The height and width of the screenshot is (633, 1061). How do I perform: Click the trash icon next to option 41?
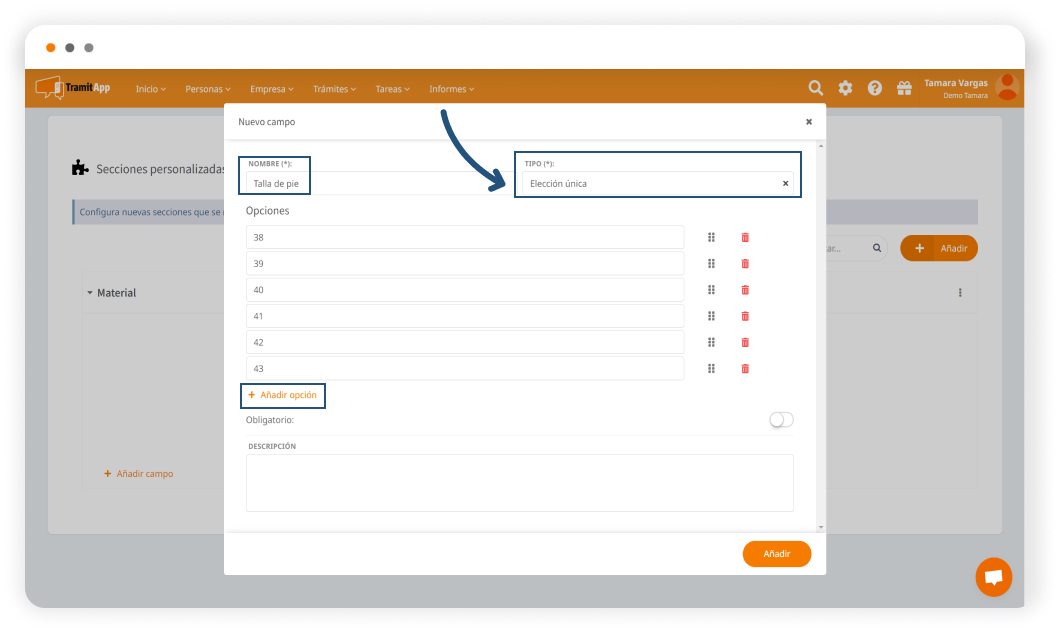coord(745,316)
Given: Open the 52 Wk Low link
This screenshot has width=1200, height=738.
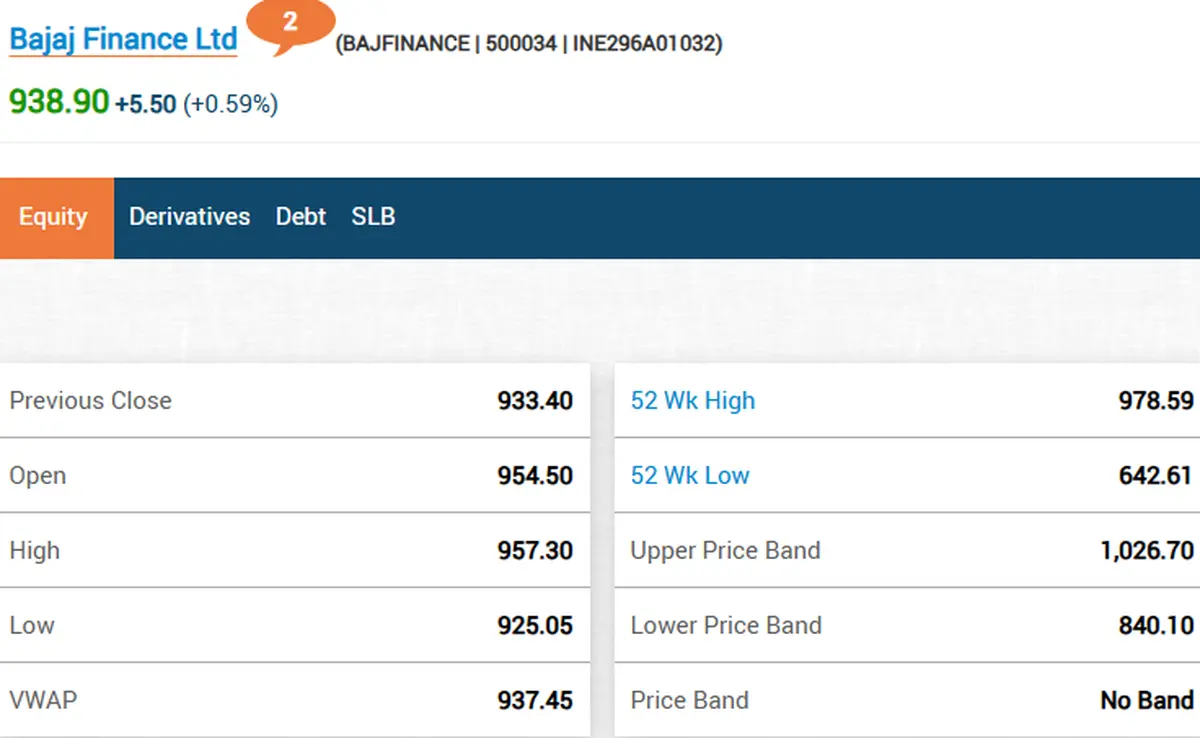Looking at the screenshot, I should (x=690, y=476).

== SHORT TASK ==
Copy out, word for word, the lines from the one containing "Given: Open the 52 Wk Low link" through the last line, with both ends included. Leave the pictures out of your answer.

== SOLUTION ==
Given: Open the 52 Wk Low link
This screenshot has width=1200, height=738.
Looking at the screenshot, I should (x=690, y=476).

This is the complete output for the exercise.